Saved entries
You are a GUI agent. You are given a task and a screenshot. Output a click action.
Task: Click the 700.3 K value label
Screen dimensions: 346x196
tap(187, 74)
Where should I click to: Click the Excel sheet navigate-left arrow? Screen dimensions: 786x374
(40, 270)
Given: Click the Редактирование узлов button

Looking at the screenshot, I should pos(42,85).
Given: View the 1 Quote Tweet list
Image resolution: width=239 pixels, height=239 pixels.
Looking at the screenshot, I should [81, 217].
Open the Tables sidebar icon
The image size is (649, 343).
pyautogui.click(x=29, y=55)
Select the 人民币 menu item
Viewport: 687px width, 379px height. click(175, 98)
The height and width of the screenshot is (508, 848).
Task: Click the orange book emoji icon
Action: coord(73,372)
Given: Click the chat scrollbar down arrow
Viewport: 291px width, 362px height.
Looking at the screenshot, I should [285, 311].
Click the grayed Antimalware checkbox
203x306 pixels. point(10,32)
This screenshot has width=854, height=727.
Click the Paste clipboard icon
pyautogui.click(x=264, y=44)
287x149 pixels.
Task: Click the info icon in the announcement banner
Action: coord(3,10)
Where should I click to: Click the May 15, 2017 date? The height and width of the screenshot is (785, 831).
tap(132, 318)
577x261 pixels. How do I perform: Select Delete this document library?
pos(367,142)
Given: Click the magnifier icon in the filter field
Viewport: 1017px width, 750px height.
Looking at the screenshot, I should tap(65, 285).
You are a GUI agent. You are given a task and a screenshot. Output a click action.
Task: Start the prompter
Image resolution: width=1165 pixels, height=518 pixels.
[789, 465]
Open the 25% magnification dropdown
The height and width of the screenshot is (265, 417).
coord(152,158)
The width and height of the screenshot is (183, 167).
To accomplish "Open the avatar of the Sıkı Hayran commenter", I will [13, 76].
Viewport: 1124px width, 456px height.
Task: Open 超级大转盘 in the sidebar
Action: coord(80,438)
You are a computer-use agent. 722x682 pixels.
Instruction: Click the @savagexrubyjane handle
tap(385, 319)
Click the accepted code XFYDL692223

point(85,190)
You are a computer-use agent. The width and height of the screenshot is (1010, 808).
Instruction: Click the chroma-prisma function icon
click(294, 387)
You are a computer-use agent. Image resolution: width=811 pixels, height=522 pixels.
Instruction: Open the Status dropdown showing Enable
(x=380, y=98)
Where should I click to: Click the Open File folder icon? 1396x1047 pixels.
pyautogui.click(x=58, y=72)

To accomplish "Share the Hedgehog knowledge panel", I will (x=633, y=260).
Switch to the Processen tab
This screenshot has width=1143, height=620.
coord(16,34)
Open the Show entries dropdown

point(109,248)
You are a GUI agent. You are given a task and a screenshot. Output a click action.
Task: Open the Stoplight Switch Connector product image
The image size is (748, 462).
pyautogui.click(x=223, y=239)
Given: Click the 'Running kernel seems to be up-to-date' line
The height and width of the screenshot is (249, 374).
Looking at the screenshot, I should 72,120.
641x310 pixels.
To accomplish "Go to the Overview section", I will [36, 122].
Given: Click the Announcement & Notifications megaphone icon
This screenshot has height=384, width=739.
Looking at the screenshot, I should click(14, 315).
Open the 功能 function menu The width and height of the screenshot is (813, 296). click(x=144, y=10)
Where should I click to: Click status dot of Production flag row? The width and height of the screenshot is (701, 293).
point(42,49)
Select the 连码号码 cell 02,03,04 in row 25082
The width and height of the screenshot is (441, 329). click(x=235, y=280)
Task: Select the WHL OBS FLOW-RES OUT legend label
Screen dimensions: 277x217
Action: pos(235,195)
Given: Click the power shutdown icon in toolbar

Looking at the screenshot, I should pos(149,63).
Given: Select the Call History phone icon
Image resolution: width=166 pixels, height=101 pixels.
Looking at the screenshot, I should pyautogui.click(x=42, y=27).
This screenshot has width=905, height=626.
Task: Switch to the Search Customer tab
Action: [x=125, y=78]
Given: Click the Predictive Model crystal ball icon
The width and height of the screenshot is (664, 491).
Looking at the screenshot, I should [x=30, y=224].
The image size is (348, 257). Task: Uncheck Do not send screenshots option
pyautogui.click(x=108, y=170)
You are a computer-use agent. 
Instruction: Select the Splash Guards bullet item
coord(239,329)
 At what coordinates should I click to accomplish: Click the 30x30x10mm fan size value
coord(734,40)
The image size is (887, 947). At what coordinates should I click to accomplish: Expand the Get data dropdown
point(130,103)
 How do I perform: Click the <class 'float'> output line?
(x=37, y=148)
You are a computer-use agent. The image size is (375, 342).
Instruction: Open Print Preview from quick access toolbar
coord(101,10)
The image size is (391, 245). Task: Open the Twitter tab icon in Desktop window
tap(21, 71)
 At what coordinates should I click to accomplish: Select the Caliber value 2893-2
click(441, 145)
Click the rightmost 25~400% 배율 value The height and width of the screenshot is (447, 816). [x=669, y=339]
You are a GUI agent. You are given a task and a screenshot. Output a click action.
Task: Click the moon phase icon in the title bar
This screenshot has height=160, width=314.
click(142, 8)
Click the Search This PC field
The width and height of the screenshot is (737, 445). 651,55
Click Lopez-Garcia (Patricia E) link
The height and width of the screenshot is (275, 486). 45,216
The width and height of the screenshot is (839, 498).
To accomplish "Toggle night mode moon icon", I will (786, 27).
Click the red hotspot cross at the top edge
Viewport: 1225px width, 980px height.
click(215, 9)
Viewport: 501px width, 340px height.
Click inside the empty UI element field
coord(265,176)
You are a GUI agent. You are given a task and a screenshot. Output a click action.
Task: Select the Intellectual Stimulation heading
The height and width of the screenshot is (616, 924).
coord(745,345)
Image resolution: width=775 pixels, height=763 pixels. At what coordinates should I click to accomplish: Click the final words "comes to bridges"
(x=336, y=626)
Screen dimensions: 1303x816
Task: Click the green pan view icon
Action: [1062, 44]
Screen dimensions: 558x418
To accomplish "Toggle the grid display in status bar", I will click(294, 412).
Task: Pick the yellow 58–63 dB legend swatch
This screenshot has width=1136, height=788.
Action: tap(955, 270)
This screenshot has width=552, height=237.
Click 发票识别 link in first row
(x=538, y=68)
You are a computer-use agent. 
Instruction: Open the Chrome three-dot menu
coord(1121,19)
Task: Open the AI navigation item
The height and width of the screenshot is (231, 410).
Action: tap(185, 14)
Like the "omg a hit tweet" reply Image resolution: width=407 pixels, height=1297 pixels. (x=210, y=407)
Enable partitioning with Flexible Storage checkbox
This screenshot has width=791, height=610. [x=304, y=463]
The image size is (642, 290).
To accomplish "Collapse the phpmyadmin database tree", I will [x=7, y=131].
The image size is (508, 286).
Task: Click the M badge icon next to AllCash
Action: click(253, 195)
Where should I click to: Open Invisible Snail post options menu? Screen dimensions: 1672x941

_EXERCISE:_ Find, please, how many lines in the data include the word "label", and put down that number only.

_RESULT:_ 2